The problem: Please copy the material word for word, starting with the line that contains "You are a computer-use" and continuing through the end of the material. Leave out the pictures.

Supplied information:
## BEGIN

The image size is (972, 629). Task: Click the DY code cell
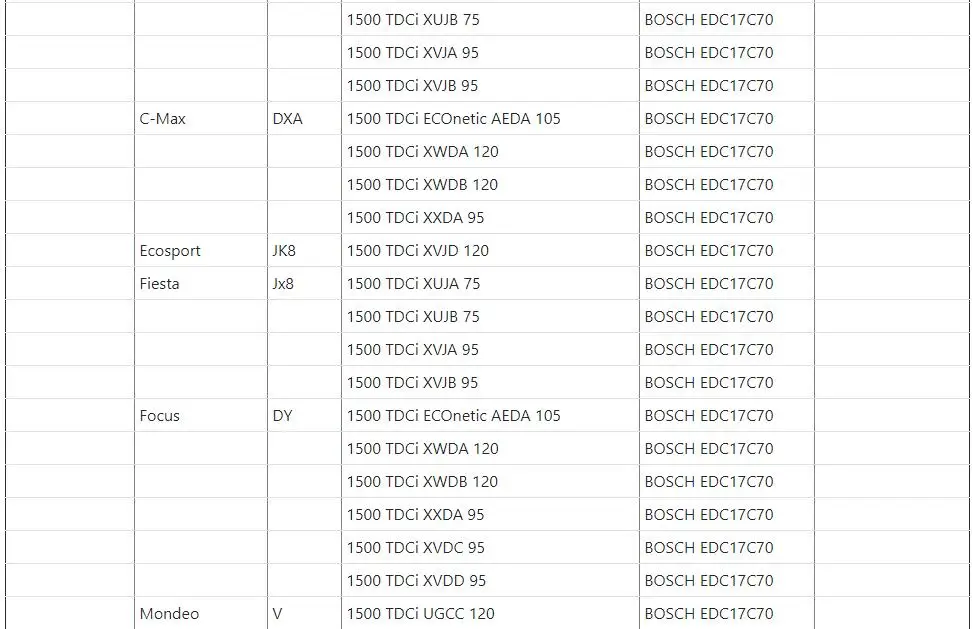tap(304, 415)
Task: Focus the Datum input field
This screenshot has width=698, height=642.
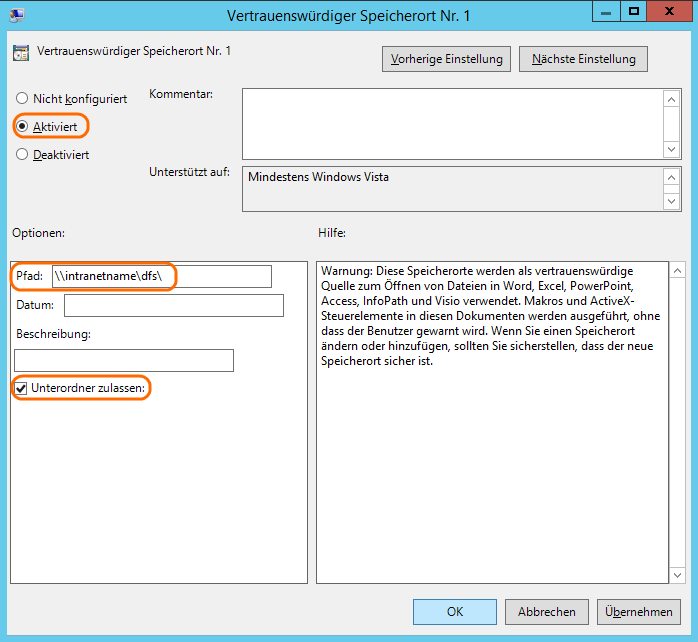Action: coord(173,305)
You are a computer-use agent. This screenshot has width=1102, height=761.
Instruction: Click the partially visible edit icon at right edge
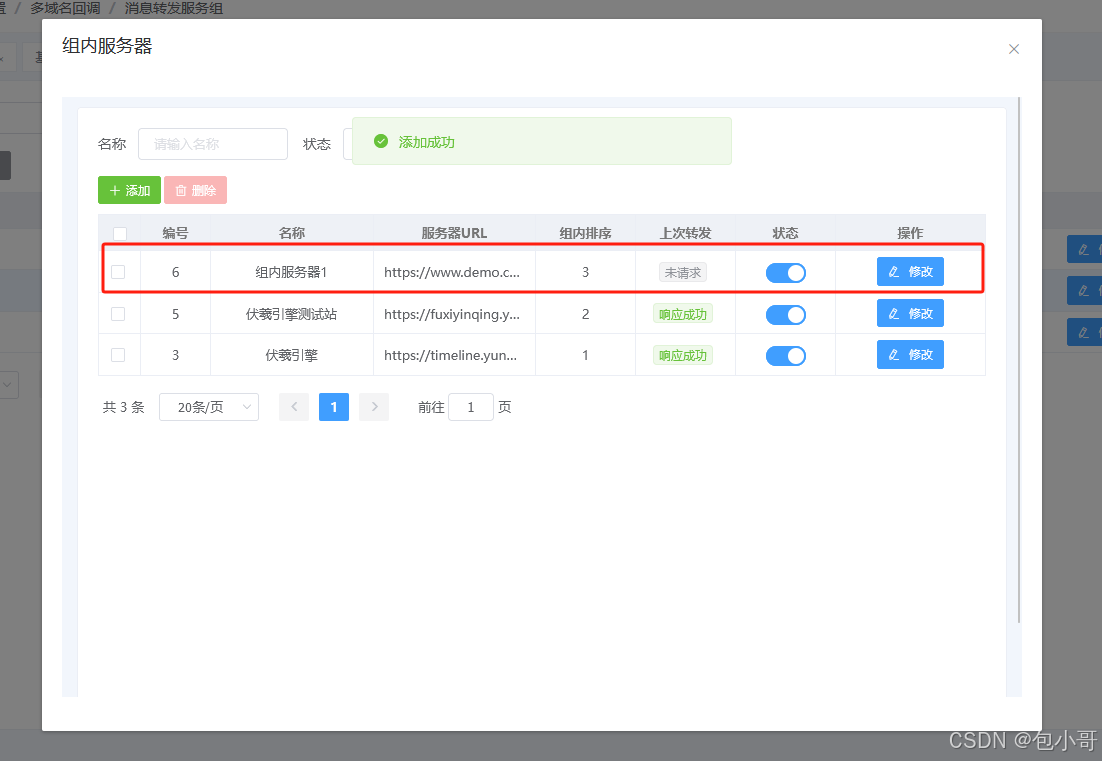[1084, 249]
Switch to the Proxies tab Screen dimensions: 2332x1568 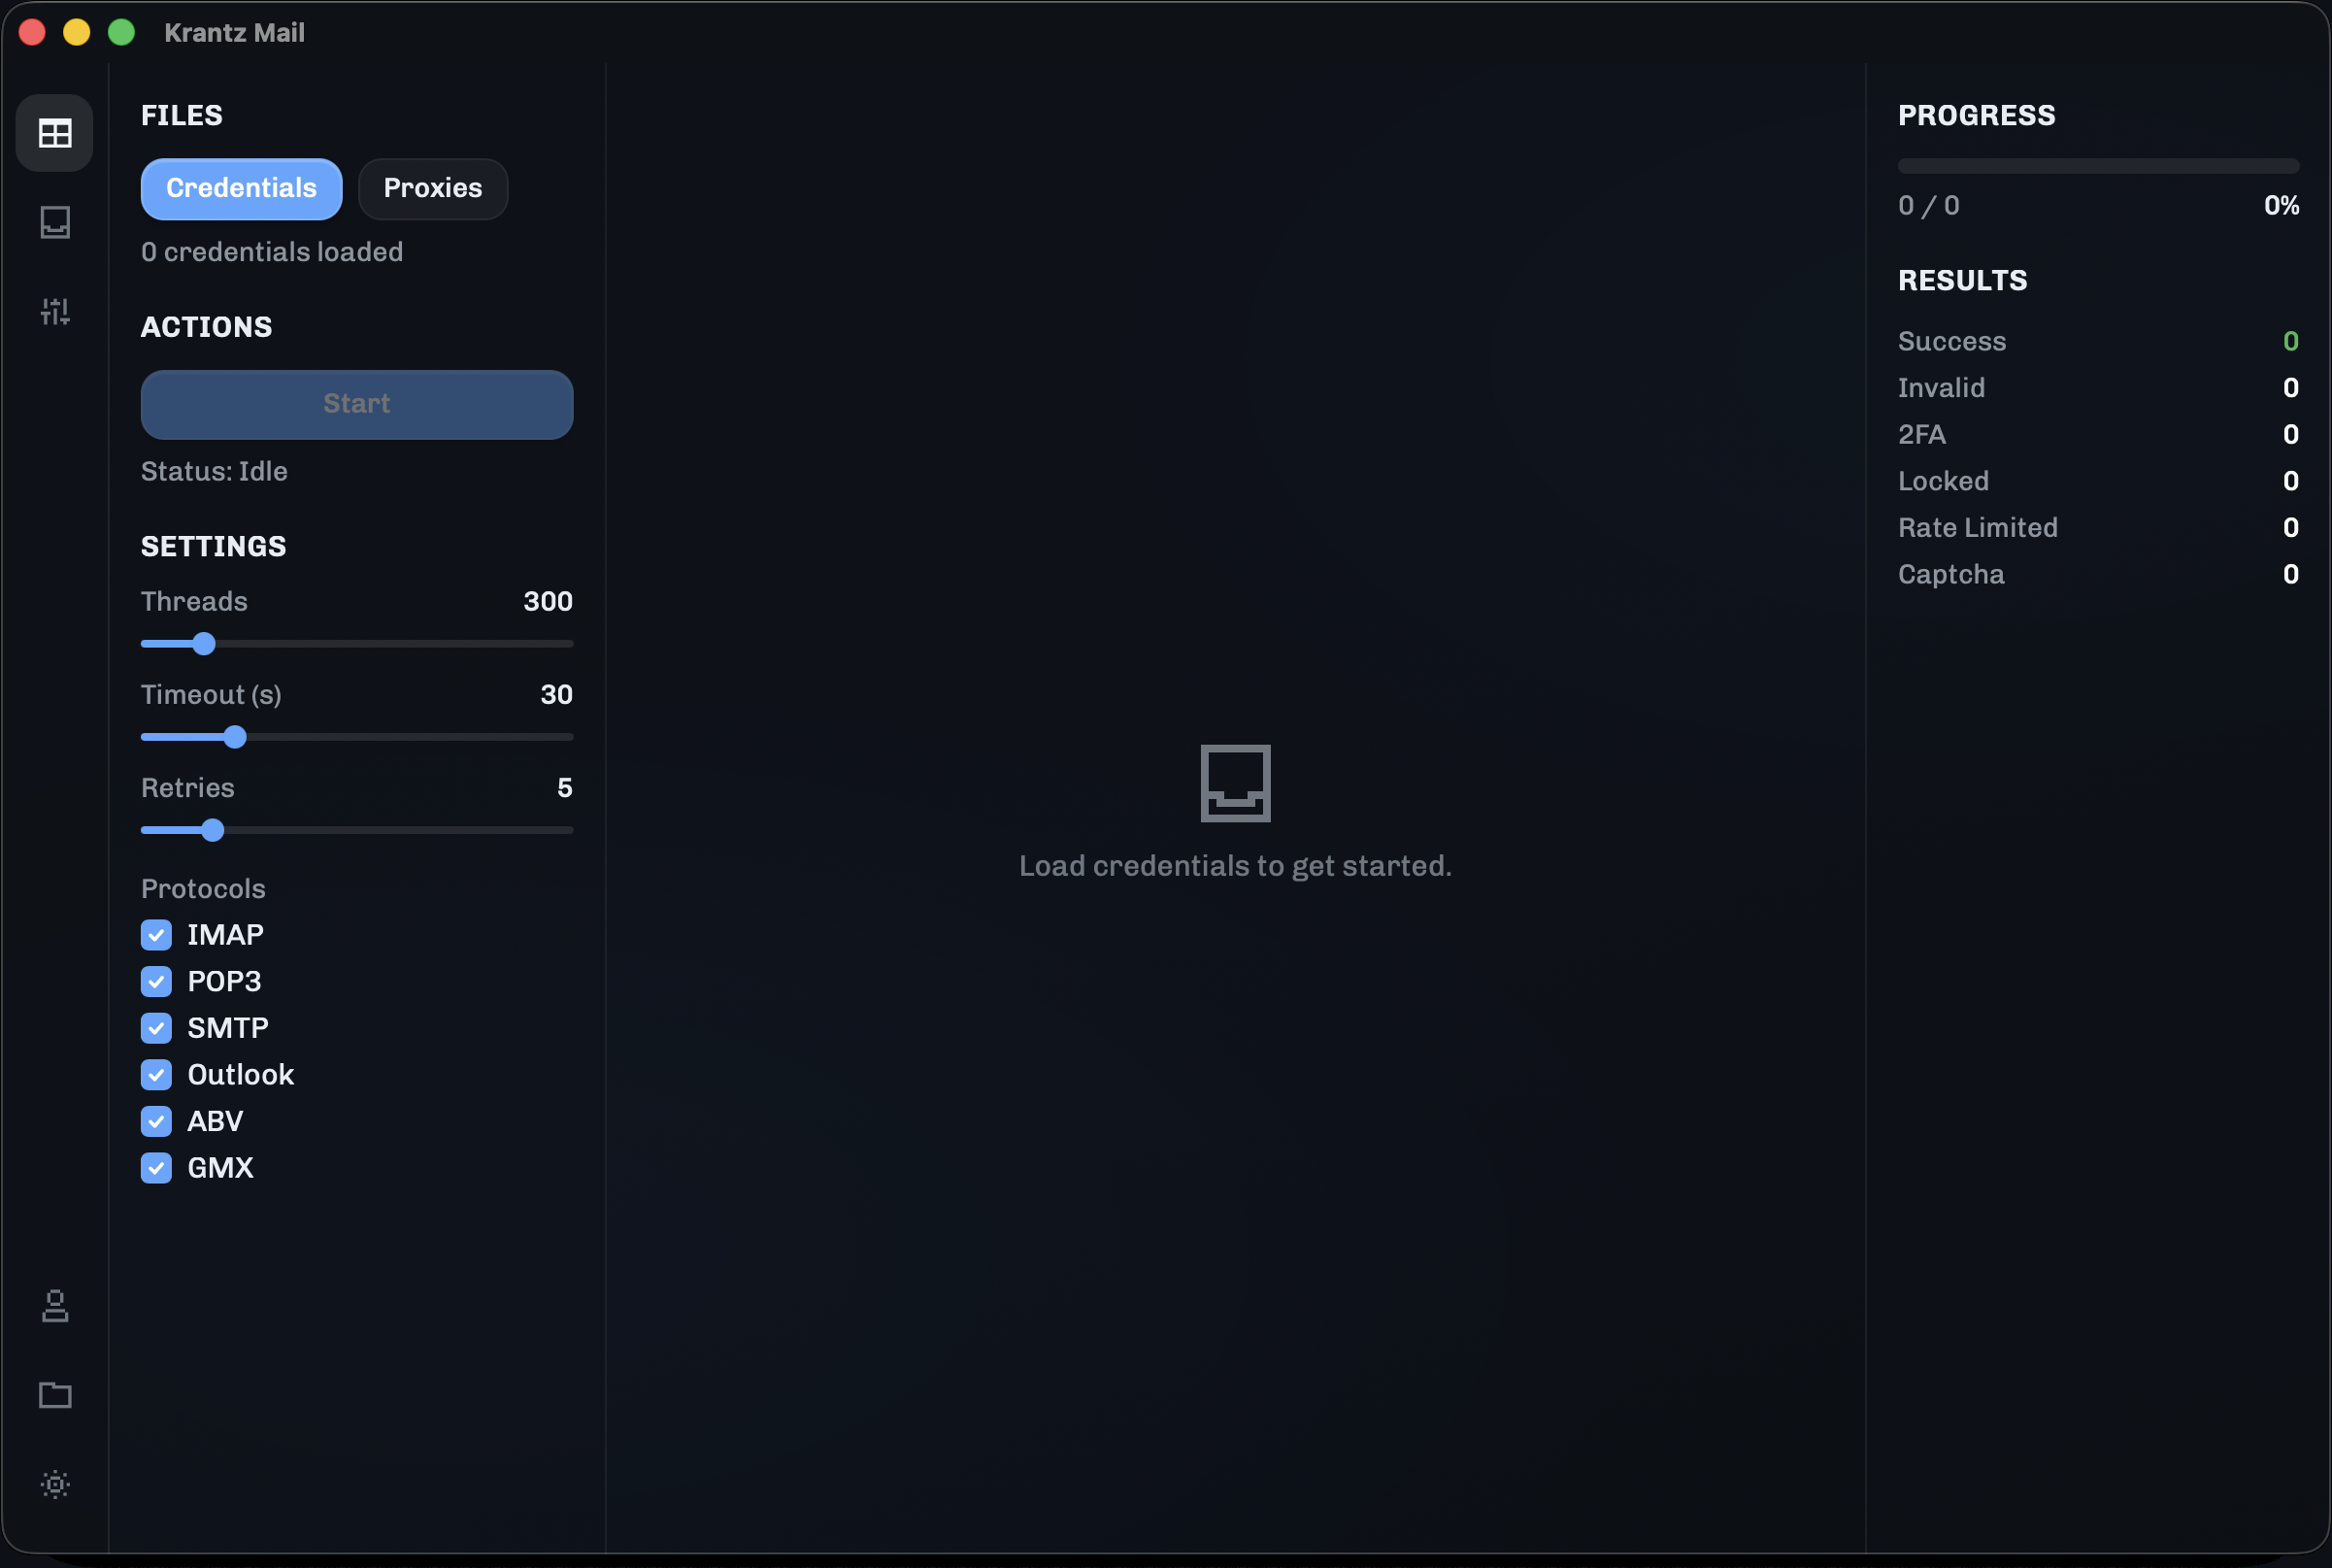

## END

Response for this exercise:
You are a computer-use agent. This screenshot has width=1102, height=761.
Instruction: Click the partially visible edit icon at right edge
[1084, 249]
Switch to the Proxies tab Screen dimensions: 2332x1568 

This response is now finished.